But a parking lot at the Swann Avenue shopping center did not gain the approval of the architectural review board.

By SUSAN THURSTON, Times Staff Writer
© St. Petersburg Times
published September 12, 2002

TAMPA -- Old Hyde Park Village can't build a parking lot behind its movie theaters, but might be able to bring in a grocery store.

That was the decision of Tampa's Architectural Review Commission after more than four hours of debate Wednesday night.

The action disappointed some homeowners who live near the shopping center on Swann Avenue. They fear a grocery store will increase traffic, pollution and noise.

"It would completely alter the character of the community," said Frank Urso, who lives steps away from the theaters. "The rear of most grocery stores is not an attractive site."

The village owners had requested that the board expand the list of possible uses for some parts of the shopping center to accommodate more tenants. The center has struggled to fill space, including the former Jacobson's, because old zoning restricts the use.

The owners also expect the theaters will move out because of increased competition in South Tampa.

"I have a dire situation in Hyde Park Village," said Rob Acker, development director for Madison Marquette, which owns the center. "I can't move aggressively to find the right tenants."

Deleting the parking lot likely means the village can't pursue a large grocery store, such as Publix. A big grocery store wants lots of convenient parking close to its door.

Commissioners, however, opted to leave a grocery store in the list of uses in case the owners could find a small, specialty market, as many residents have requested.

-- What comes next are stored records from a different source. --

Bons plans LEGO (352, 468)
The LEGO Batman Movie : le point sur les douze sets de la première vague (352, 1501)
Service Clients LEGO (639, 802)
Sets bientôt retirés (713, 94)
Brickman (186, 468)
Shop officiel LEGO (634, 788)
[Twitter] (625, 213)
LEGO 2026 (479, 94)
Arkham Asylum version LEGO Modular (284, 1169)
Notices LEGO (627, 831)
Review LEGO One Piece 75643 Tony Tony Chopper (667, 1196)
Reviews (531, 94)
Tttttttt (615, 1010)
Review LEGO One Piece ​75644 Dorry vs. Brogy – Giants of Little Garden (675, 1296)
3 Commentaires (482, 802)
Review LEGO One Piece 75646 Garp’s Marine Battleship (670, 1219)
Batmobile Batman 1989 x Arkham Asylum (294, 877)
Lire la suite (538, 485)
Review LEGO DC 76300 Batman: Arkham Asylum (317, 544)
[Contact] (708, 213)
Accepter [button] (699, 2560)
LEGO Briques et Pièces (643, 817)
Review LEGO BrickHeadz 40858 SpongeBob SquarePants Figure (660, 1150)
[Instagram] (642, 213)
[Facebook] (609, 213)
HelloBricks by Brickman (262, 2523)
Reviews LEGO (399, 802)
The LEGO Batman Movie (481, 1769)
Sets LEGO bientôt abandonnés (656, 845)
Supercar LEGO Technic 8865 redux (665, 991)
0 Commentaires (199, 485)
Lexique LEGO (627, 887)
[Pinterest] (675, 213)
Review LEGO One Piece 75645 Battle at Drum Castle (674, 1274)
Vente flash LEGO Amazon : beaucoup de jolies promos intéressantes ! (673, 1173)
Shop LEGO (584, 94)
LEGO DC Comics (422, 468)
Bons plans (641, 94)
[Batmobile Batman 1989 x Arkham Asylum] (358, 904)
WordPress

They banned tennis courts, a pool hall or an arcade, and limited office space to the second floor. They allowed several other uses, including single- and multi-family homes, stores and restaurants.

Their recommendations go to the City Council for a final decision Sept. 26.

Audience members cautioned against giving the developer a wide range of options. Once in place, the zoning would apply to any future tenants.

"We were there first," said longtime resident Cindy Hardy. "I don't see why we need continued retail and commercial development encroaching on our neighborhoods."